-- Start --

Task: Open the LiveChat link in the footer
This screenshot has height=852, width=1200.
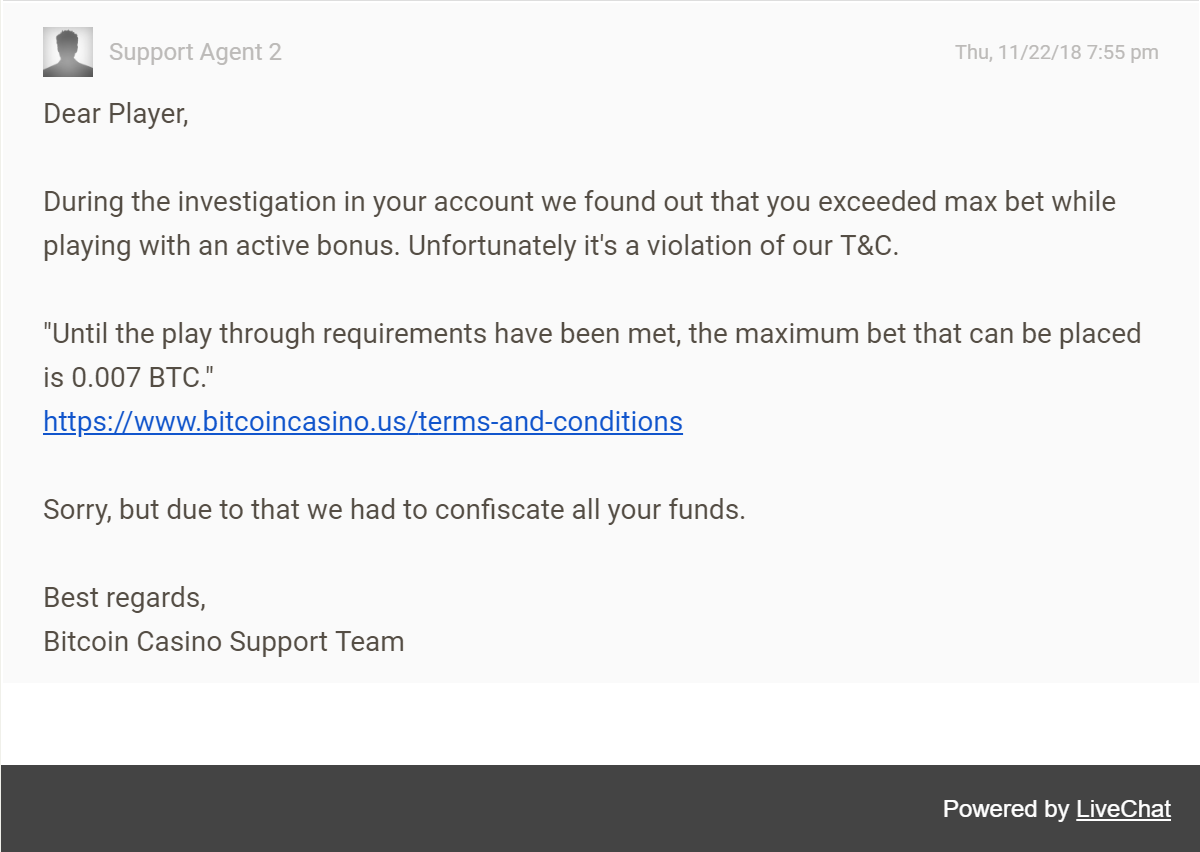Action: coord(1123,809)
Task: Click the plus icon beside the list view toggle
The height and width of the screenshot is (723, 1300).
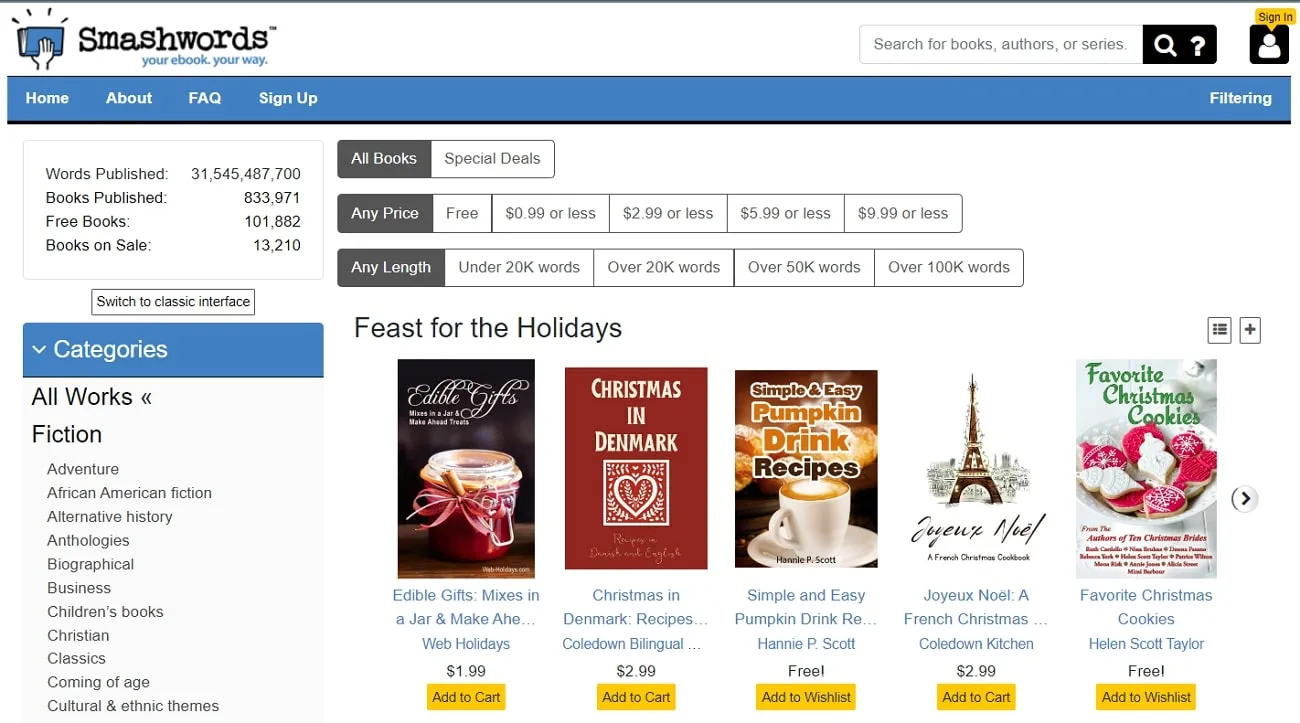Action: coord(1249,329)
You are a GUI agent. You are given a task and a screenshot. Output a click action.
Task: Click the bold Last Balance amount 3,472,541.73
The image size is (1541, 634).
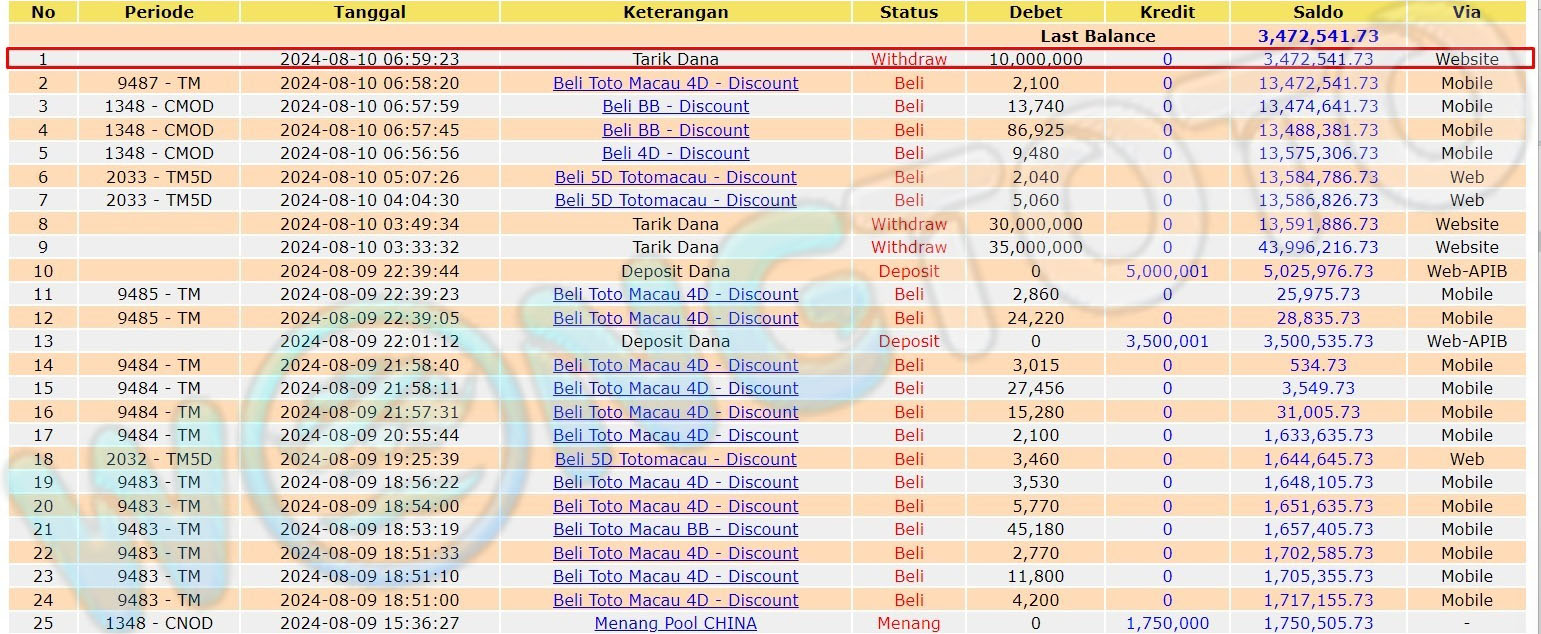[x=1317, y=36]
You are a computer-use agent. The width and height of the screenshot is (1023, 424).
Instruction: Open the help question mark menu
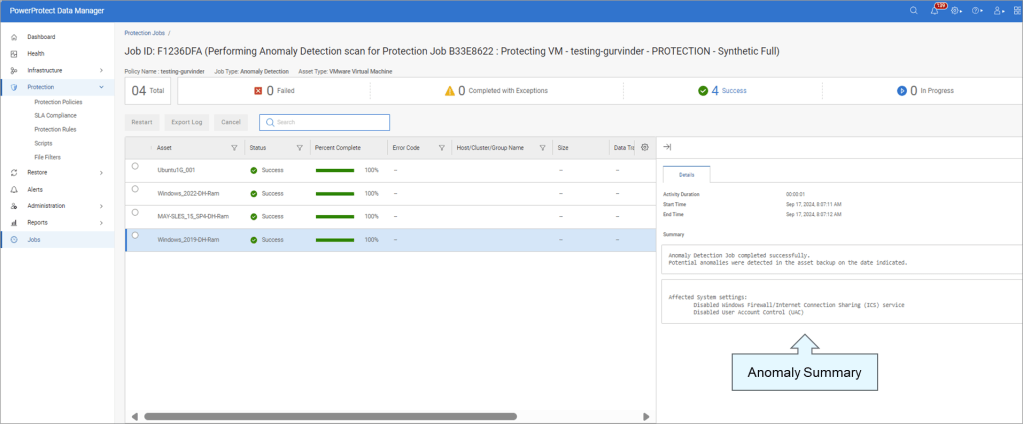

-- End --

--- Instruction ---
Rewrite all the entries above, replacing every "screenshot" with "capture" and changing nothing else. Omit the pictures.

--- Exercise result ---
Task: Open the LiveChat link in the footer
This capture has height=852, width=1200.
Action: coord(1123,809)
Task: Click the plus icon beside the list view toggle
The height and width of the capture is (723, 1300).
Action: coord(1249,329)
You are a GUI agent. You are given a task and a capture. Output a click action.
Task: Click the bold Last Balance amount 3,472,541.73
The image size is (1541, 634).
[x=1317, y=36]
You are a computer-use agent. The width and height of the capture is (1023, 424).
Instruction: Open the help question mark menu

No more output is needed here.